Esta semana pasada nos trasladamos a Pedernales, Manabí, un grupo de 14 laicos y 4 sacerdotes de diversas comunidades de Quito, para acercarles comida y agua a la parroquia de allá con destino a las familias damnificadas por el terremoto del 16-IV-2016.

            Desde la misma entrada a la ciudad se tiene la impresión de estar como en una zona de guerra, por la impresionante imagen de destrucción que se ve por todas partes; llegando más al centro de la misma, cerca de la plaza y la parroquia es todavía mayor.

            Son muchas las imágenes que se han transmitido de esta realidad, pero no hay forma de captar a través de ellas:

  • El ruido ensordecedor durante todo el día de las máquinas sacando los escombros de los edificios destruidos, de los camiones llevándoselos y regresando, de los generadores de electricidad.
  • El polvo suspendido en el aire y que lo tragamos por todas partes, que reseca las gargantas.
  • El mal olor por la descomposición de cadáveres que te sorprende por tantos lugares.
  • El horror, el terror, la absoluta impotencia, la incredulidad, la sensación de estar pasando una pesadilla de la que no se consigue despertar.

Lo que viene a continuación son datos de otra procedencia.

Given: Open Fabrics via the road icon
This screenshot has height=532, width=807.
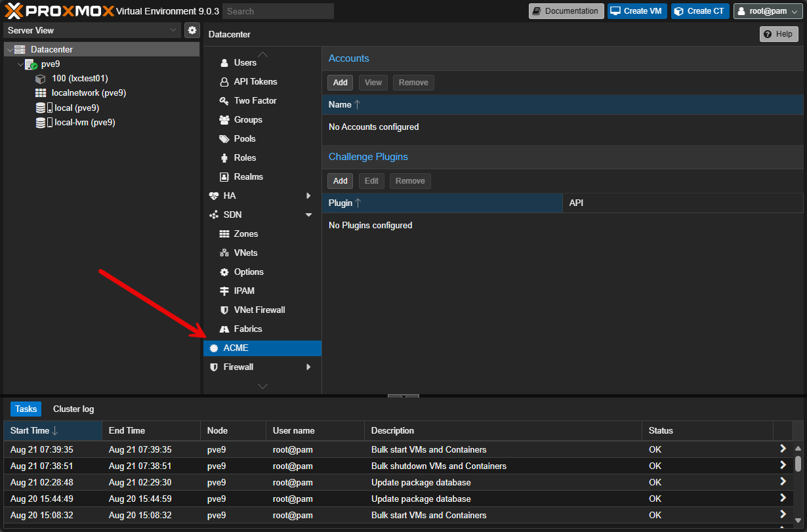Looking at the screenshot, I should click(223, 329).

En los poquitos días que estuvimos allá, nos acercamos por grupos a los distintos barrios o sectores de la ciudad sin otra pretensión que llevarles la solidaridad y la compasión de todo el país y en concreto de nuestras comunidades, apoyándoles y dándoles una mano en las tareas de limpieza o de sacar los escombros de la casa, limpiar una capilla con algunos destrozos, acercarnos a las casas a saludar, charlar y escuchar sus historias y relatos de lo vivido en estos días, compartir el agua y en algunos casos la mesa con la familia, jugar y cantar con los niños y niñas de un albergue de familias, celebrar la eucaristía recordando y agradeciendo la vida de los familiares difuntos.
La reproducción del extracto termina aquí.